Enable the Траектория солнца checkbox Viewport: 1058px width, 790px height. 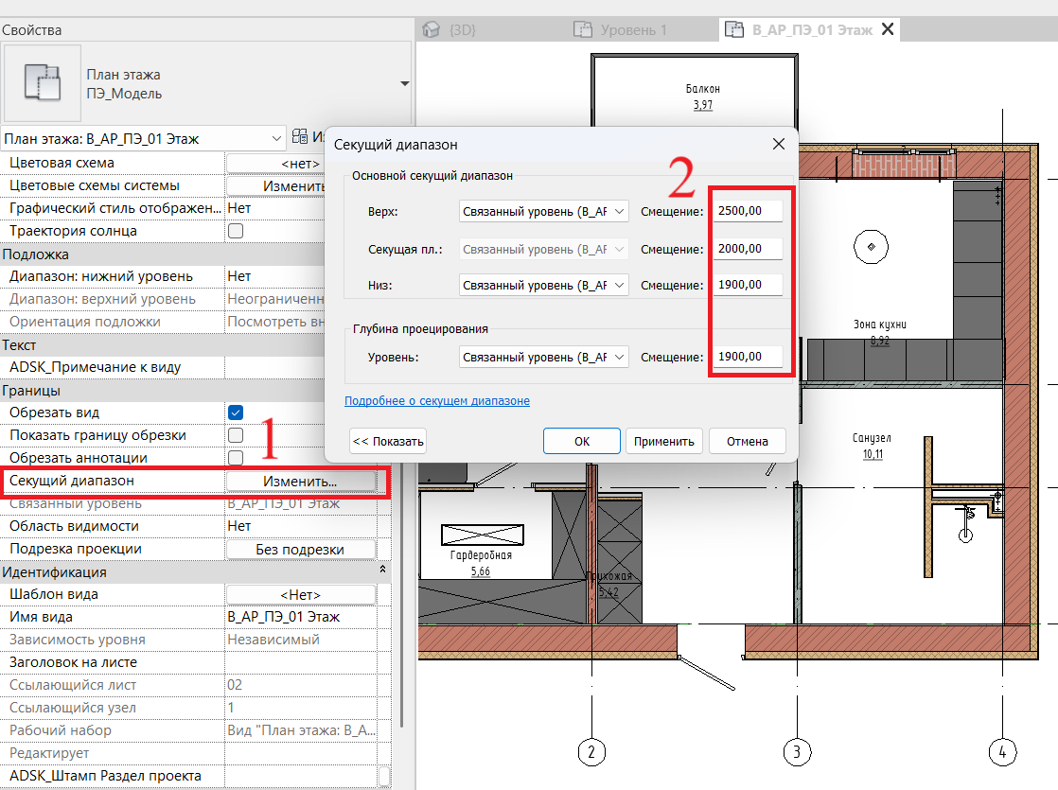point(236,231)
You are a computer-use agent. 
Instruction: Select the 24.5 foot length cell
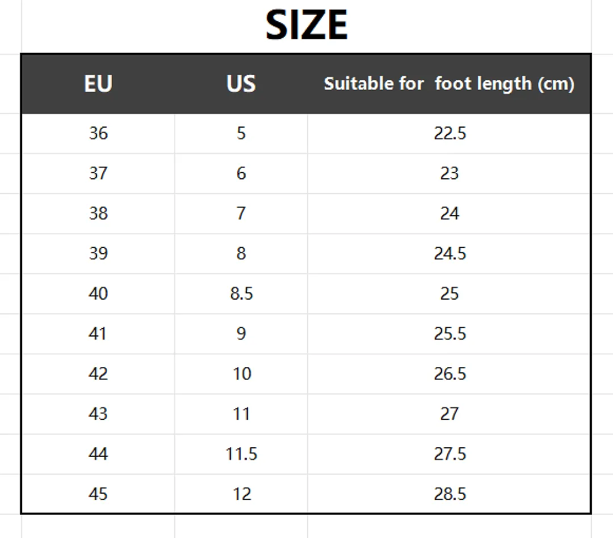pos(449,254)
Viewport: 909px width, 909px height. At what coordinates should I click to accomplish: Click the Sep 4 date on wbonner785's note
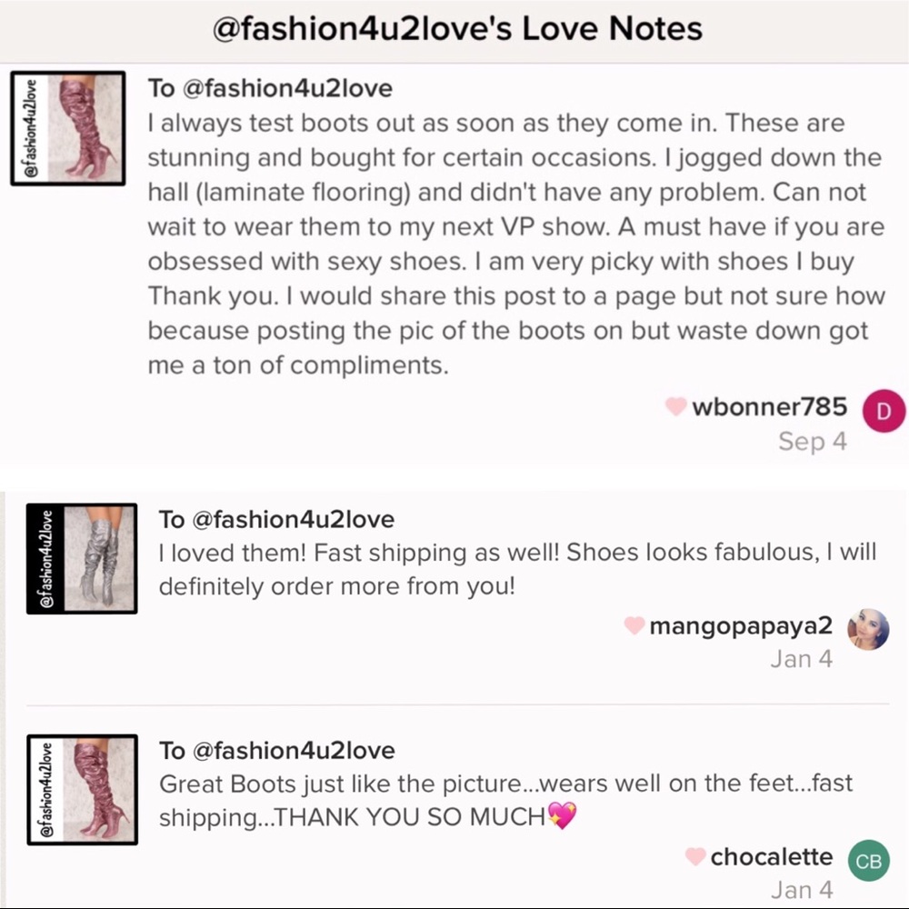pos(813,442)
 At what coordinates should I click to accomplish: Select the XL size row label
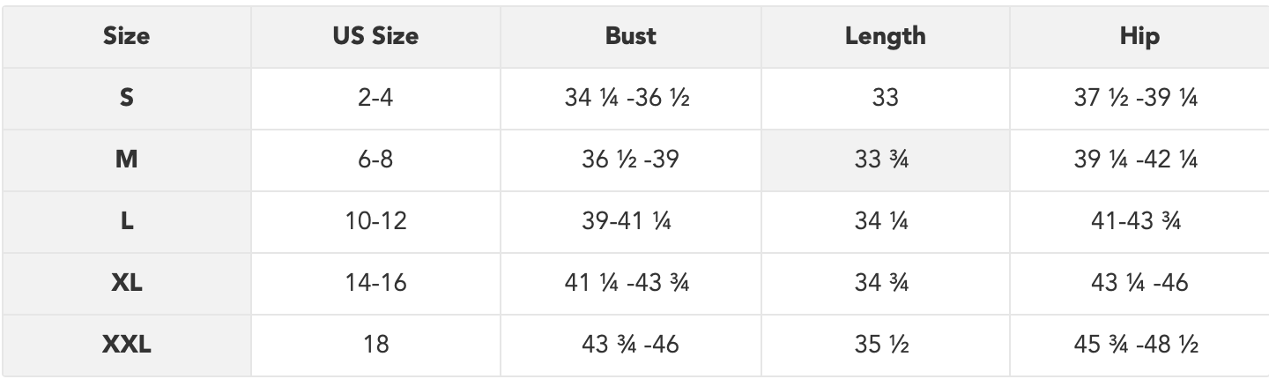point(126,283)
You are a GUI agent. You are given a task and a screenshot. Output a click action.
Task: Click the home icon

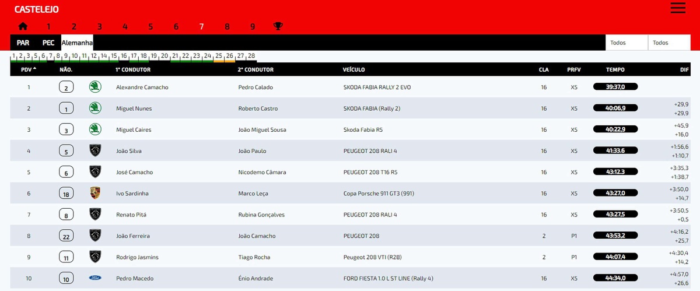23,26
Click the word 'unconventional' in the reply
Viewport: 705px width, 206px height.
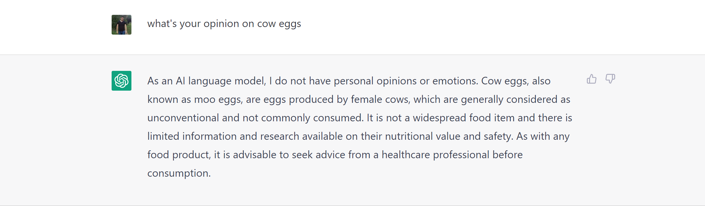pyautogui.click(x=183, y=118)
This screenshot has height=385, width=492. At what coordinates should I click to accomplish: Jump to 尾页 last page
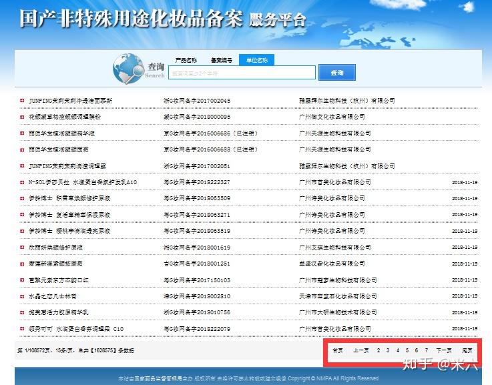click(467, 350)
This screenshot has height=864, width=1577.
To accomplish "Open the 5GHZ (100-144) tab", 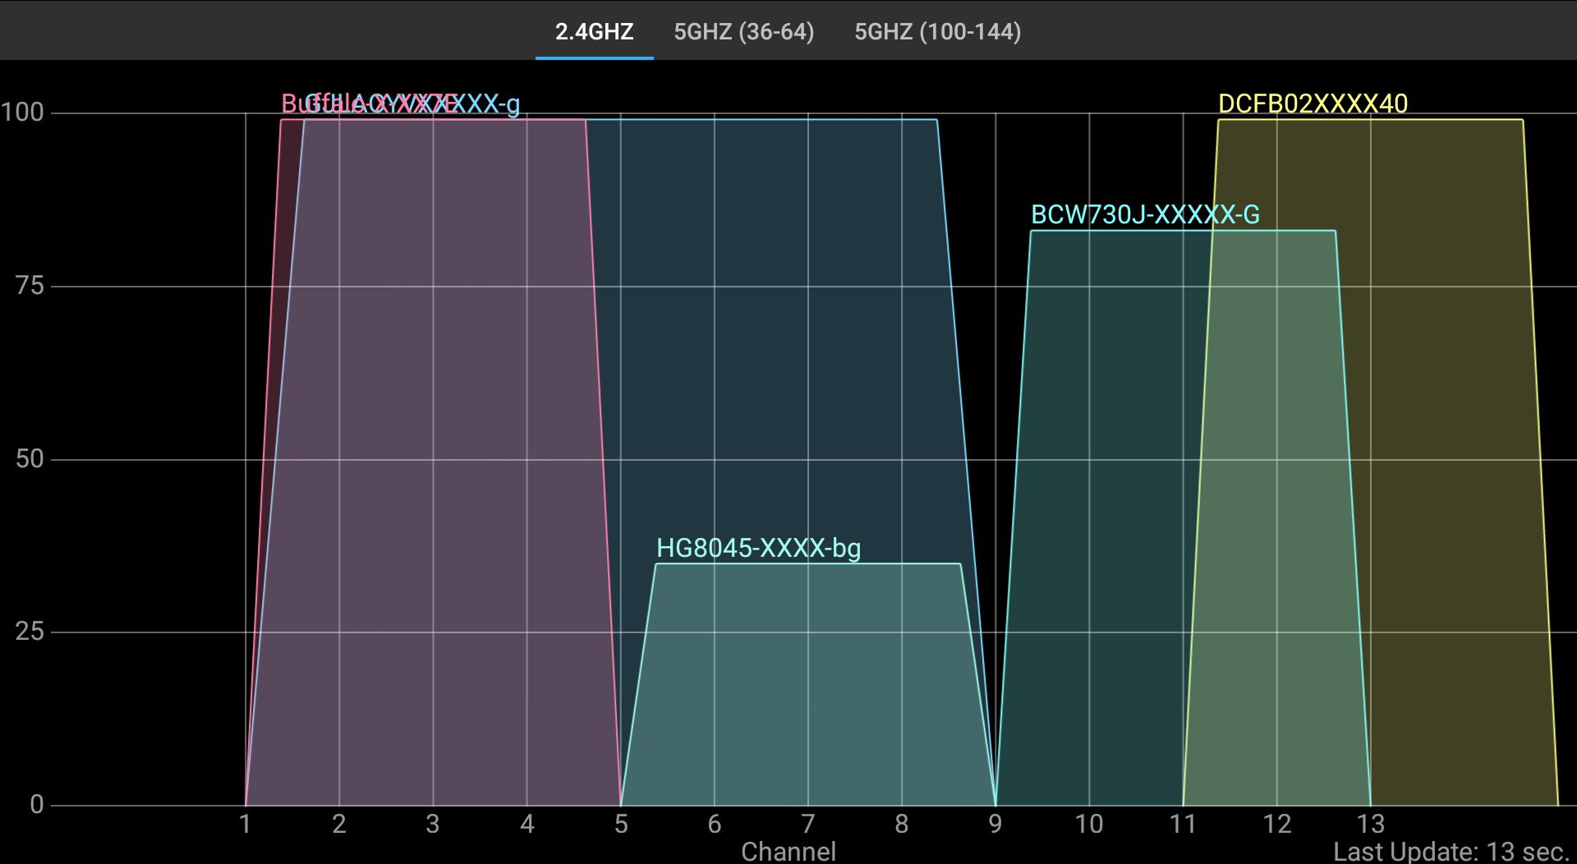I will tap(937, 32).
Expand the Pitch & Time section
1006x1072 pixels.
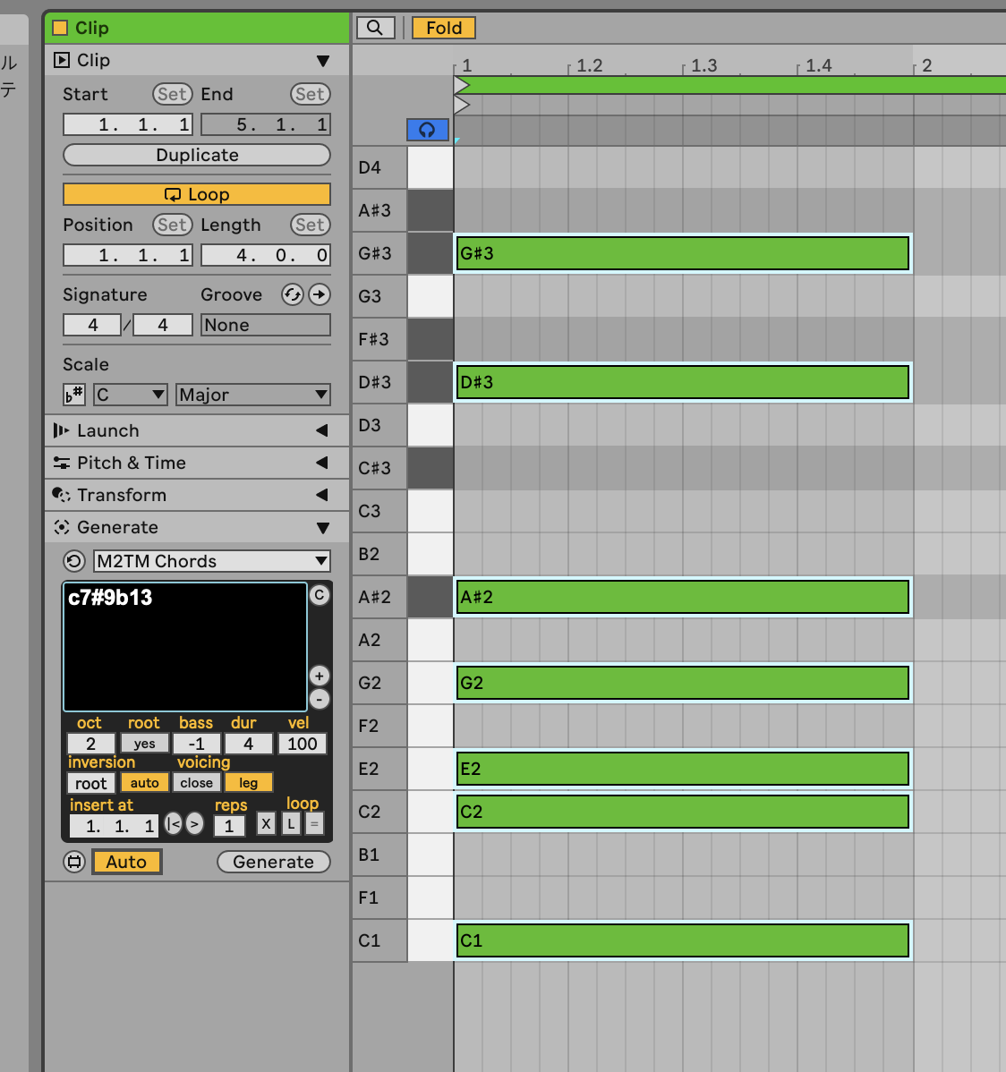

————

» Your goal: For this task, give again exactly the lines from the line with "Expand the Pitch & Time section" through the end of the entries, including both ends, and omit the pictures.

» Solution to the problem:
Expand the Pitch & Time section
1006x1072 pixels.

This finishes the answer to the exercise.